Montenegro wind farm scandal: Enemalta’s due diligence was not up to standard, internal audit reveals
Energy Minister Miriam Dalli tables in parliament Enemalta internal audit kept hidden since 2021 on Montenegro wind farm purchase • Lack of due diligence meant Enemalta did not know who it was really dealing with
An audit had flagged serious shortcomings at Enemalta over its involvement in the purchase of a wind farm in Montenegro, including poor due diligence of the obscure company from which it purchased the project.
The internal audit report was tabled in parliament on Monday by Energy Minister Miriam Dalli. It had been concluded in 2021 but was kept hidden until the Times of Malta won a freedom of information challenge to be given a copy.
The report states that more rigorous due diligence procedures should have been conducted by Enemalta in order to identify potential conflicts of interest.
Enemalta had invested in a windfarm project in Montenegro in 2015, after buying the shares from Cifidex, a Seychelles-based company.
However, a journalistic investigation revealed that Daphne Caruana Galizia murder suspect Yorgen Fenech’s 17 Black profited from the windfarm deal through its business relationship with Cifidex.
Enemalta bought the shareholding at a much higher premium than what Cifidex paid to acquire the project from a Spanish firm. The project is also being investigated by the Montenegrin government.
The audit was carried out by Mamo TCV advocates.
The report states that Enemalta should have sought a legal opinion from a reputable law firm confirming whether the shares in Cifidex could be legally sold without hindrance and detailing the ownership structure of Cifidex.
The firm carrying out the audit said Enemalta was not aware of the identity of the beneficial ownership of Cifidex, and therefore it might not have known that it would be acquiring an investment from an entity with a beneficial owner that may have sat on the board.
“[Mamo TCV advocates] would have expected more rigorous due diligence procedures to have been conducted by Enemalta… in order to allow it to identify any potential conflicts of interest,” the report reads.
The report states that Enemalta knew that Cifidex was still in the process of itself acquiring the investment for €2.9 million. “There appears to have been knowledge within Enemalta that this investment was originally acquired by Cifidex for the Cifidex Acquisition Price.”
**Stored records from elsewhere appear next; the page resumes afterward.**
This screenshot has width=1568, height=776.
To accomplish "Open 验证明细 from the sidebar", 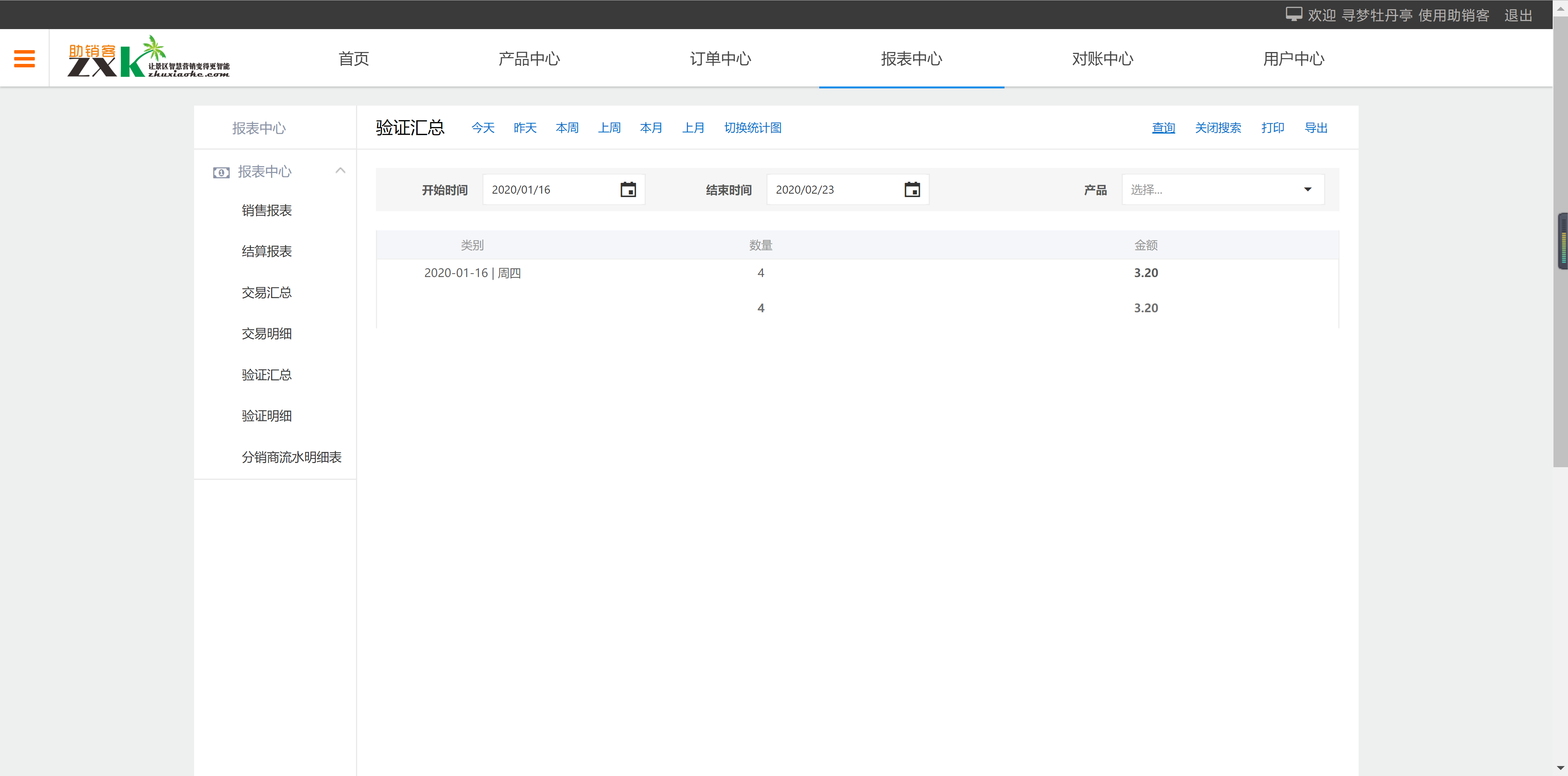I will (266, 416).
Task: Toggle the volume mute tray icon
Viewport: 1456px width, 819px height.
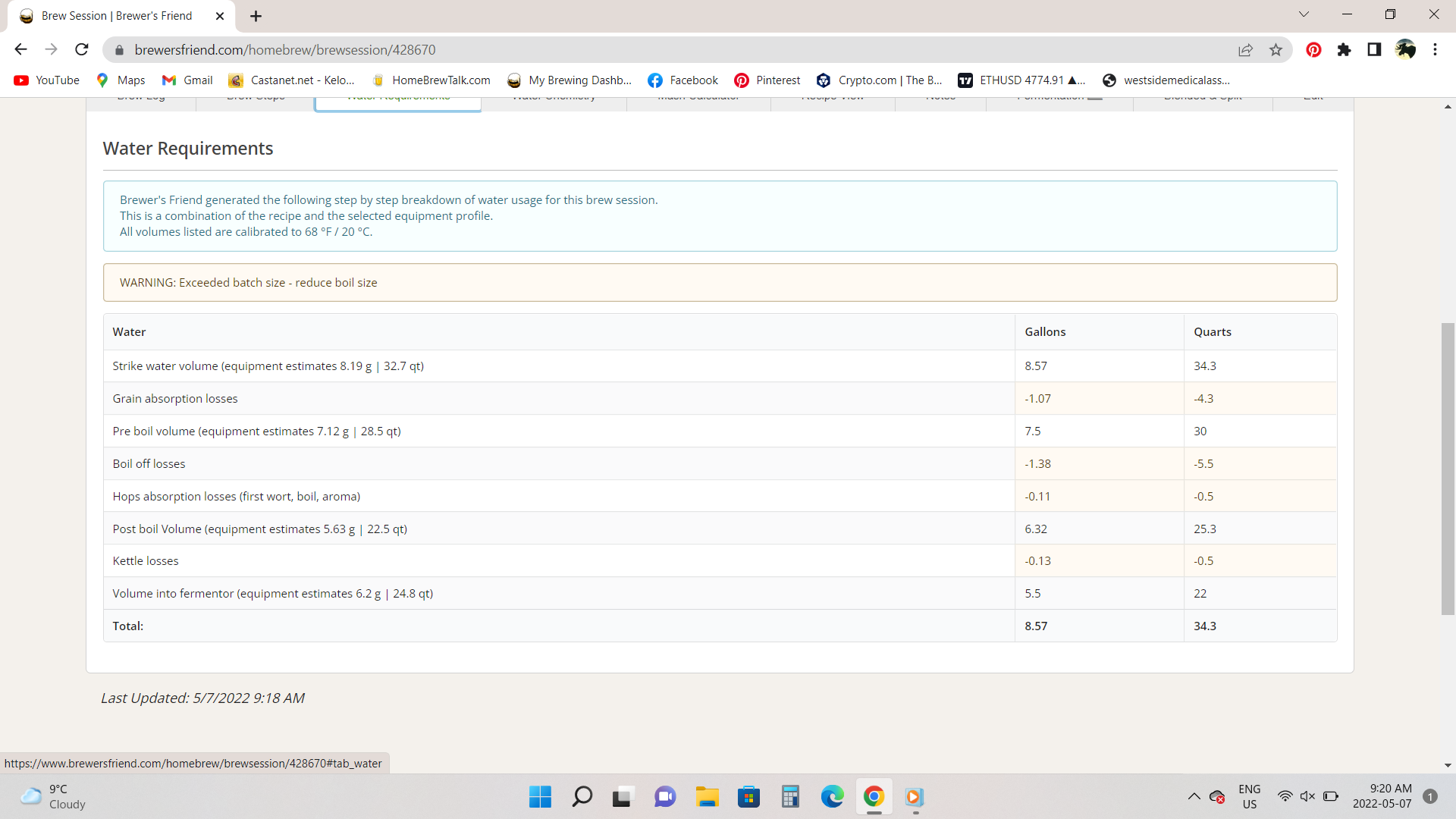Action: tap(1307, 796)
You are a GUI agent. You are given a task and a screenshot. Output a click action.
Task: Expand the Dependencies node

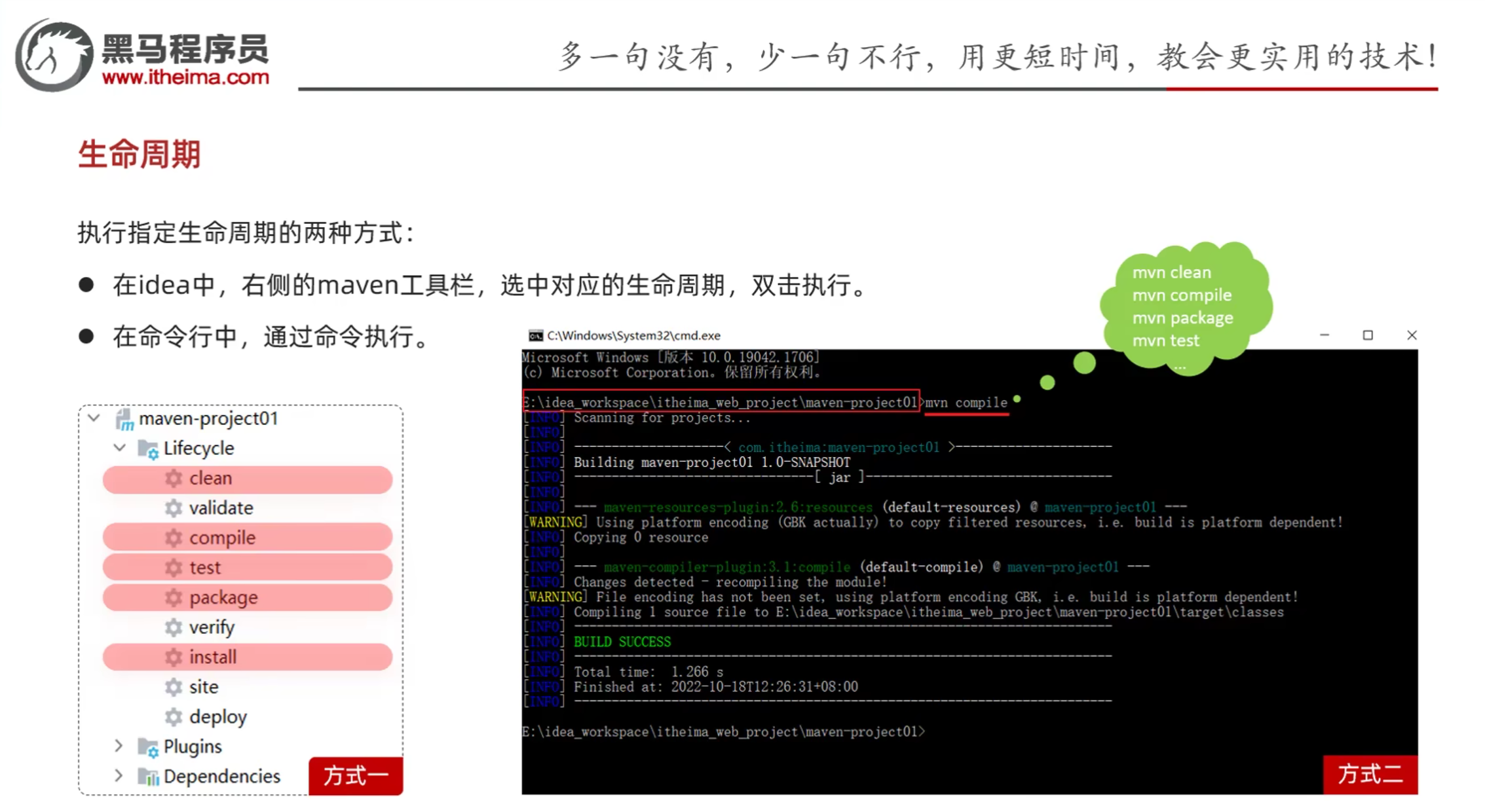119,776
Among its conclusions, the auditors said that the internal policies and procedures adopted by Enemalta were not of the highest standard, partly because some policies and procedures did not formally exist in written form, and there was no formal adherence to any written policies and procedures by Enemalta officials during the investment process.
“Enemalta was directly responsible for the entirety of the project, and accordingly would have done well to apply a more rigorous due diligence procedure,” the report states.
It also states that during the period in question, directors in decision making roles were themselves not involved in any wrong doing capable of giving rise to liability on their part, and their continued performance of their directorship duties would not “on this basis” impact the legal standing of Enemalta today.
Enemalta was ordered to publish the internal audit report in response to a freedom of information request filed by the Times of Malta and later taken before the Information and Data Protection Commissioner by the Daphne Caruana Galizia Foundation.
Lawyer Therese Comodini Cachia filed the appeal as part of a legal support programme for journalists led by the foundation.